Co-sponsors of the bill include all 32 Republicans on the Senate Banking Committee and West Virginia Democrat Manchin, who plan to use the Congressional Review Act that allows Congress to block finalized federal regulations, Scott said.

The rule, which elicited 24,000 comment letters, was passed by SEC commissioners March 6 on a narrow 3-to-2 vote, with both Republican commissioners dissenting. 

The agency said the rules are meant to give investors more information about to the impact climate-related risks have on company finances.

“These final rules build on past requirements by mandating material climate risk disclosures by public companies and in public offerings," Gensler said at the time. "The rules will provide investors with consistent, comparable, and decision-useful information, and issuers with clear reporting requirements."
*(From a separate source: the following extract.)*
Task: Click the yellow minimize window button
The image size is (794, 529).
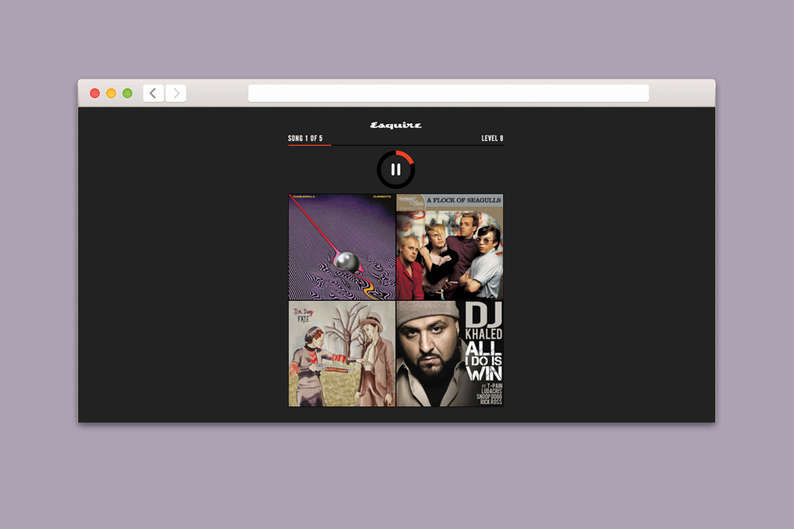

It left out some of the more burdensome reporting requirements for greenhouse gas emissions, which would have required public companies to calculate and report emissions that occur throughout the entire supply chain of a product through its end use by consumers.

One of the dissenting commissioners, Hester Peirce, warned during public debate on the rule that the commission was likely to “trigger a hodgepodge of requirements tailored to meet the demands of a vast and ever-expanding panoply of special interests.”

The rule is facing a number of lawsuits, including legal challenges from oil and gas company Liberty Energy and Nomad Proppant Services, an oilfield service corporation. Both companies argued the rule would force companies to spend more than $4 billion to comply and also challenged the authority of the SEC to issue the rule.

The rule is also being challenged in court by 25 Republican state attorney generals who argue that it creates unnecessary burdens for businesses and forces them to reveal information, such a intellectual property secrets, they may be legally entitled to keep confidential.

“Not only will this mandate impose costly red tape on businesses, but it will devastate our supply chain and hurt Iowa family farms,” Iowa Attorney General Brenna Bird argued in a written statement.

In March, the Fifth Circuit Court of Appeals blocked the rule while it’s facing the legal challenges.

The SEC decided April 4 to suspend implementation of the rule pending the judicial review.

"The Commission has determined to exercise its discretion to stay the final rules pending the completion of judicial review of the consolidated Eighth Circuit petitions," the SEC said in a statement. The agency, however, also vowed to “continue vigorously defending the final rule’s validity in court and looks forward to expeditious resolution of the litigation."

The rule has also met objections from a wide array of environmental groups such as the Sierra Club, which is suing the SEC, alleging the rule will keep critical information from investors.